■ RECORDS FOR THE EXERCISE

——

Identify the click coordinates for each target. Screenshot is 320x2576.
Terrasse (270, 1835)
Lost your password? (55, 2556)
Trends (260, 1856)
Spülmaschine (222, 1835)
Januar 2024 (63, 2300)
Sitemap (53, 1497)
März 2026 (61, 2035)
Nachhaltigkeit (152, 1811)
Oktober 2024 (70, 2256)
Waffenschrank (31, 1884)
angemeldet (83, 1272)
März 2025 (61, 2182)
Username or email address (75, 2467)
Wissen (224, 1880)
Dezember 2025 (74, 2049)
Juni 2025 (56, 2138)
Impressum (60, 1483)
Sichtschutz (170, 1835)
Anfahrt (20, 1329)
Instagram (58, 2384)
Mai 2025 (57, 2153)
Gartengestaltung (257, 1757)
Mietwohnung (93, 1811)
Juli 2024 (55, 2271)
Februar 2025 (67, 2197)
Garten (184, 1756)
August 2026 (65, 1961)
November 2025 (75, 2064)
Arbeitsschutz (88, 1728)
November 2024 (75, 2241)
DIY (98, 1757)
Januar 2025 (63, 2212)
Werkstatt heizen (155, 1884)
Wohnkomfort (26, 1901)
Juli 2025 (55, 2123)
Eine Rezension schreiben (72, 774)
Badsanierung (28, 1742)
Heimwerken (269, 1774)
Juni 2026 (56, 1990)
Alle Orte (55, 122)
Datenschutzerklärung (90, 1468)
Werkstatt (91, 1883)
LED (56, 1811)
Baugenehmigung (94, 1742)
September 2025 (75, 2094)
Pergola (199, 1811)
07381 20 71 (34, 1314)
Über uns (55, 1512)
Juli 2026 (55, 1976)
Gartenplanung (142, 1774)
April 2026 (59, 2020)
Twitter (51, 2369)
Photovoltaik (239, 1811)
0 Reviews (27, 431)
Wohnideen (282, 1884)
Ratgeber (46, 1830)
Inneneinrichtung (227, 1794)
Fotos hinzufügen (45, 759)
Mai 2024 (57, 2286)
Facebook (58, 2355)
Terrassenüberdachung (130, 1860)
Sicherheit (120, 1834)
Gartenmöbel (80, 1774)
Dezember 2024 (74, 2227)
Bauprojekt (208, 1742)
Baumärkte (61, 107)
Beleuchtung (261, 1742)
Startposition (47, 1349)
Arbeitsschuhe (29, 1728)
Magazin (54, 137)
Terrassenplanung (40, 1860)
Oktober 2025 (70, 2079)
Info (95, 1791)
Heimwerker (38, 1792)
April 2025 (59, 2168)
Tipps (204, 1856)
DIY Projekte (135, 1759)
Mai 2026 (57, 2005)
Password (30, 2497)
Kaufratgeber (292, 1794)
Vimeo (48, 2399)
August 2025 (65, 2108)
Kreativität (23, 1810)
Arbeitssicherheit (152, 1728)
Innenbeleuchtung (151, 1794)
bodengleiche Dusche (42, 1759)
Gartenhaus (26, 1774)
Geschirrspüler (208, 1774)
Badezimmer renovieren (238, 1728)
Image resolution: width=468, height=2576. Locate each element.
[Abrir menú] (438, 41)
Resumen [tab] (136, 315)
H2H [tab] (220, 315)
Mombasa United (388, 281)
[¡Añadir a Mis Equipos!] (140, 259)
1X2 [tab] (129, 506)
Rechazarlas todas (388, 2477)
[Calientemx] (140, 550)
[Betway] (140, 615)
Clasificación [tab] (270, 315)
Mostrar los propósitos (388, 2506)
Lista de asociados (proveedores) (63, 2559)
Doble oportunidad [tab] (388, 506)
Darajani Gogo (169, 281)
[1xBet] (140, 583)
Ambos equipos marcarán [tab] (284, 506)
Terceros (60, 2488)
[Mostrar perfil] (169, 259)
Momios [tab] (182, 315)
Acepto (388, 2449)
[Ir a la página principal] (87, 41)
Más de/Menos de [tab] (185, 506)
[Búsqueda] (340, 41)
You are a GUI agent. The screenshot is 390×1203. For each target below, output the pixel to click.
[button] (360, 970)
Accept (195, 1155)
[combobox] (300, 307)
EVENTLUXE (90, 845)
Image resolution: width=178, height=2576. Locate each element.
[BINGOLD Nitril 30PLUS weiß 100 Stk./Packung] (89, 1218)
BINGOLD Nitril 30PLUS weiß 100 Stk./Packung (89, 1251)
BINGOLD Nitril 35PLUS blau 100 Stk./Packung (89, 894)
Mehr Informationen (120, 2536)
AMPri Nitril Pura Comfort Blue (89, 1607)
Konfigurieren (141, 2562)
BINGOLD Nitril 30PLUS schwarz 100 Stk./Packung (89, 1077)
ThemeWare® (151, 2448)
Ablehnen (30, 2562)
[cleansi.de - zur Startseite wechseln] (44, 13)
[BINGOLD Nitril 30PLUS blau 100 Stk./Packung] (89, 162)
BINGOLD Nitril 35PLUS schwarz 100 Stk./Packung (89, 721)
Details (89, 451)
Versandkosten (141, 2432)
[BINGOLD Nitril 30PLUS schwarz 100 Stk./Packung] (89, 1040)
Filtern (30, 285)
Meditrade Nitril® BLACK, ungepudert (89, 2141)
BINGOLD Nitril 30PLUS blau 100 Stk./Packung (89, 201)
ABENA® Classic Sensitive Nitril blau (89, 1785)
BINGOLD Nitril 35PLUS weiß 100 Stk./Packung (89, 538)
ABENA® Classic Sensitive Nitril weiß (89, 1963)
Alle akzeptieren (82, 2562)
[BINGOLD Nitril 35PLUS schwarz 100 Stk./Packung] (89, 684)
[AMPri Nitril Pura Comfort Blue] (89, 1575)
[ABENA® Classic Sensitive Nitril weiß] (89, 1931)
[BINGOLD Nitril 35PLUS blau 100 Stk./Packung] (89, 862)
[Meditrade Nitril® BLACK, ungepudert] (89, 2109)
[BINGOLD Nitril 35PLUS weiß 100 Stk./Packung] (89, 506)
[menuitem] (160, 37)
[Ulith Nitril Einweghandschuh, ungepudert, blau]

——

■ DESCRIPTION OF THE TASK
Your reply is to repeat, unchanged, the lines above running from the one with "September 2025 (75, 2094)" up to and including the one with "Fotos hinzufügen (45, 759)".

■ RESULT OF THIS EXERCISE
September 2025 (75, 2094)
Pergola (199, 1811)
07381 20 71 (34, 1314)
Über uns (55, 1512)
Juli 2026 (55, 1976)
Gartenplanung (142, 1774)
April 2026 (59, 2020)
Twitter (51, 2369)
Photovoltaik (239, 1811)
0 Reviews (27, 431)
Wohnideen (282, 1884)
Ratgeber (46, 1830)
Inneneinrichtung (227, 1794)
Fotos hinzufügen (45, 759)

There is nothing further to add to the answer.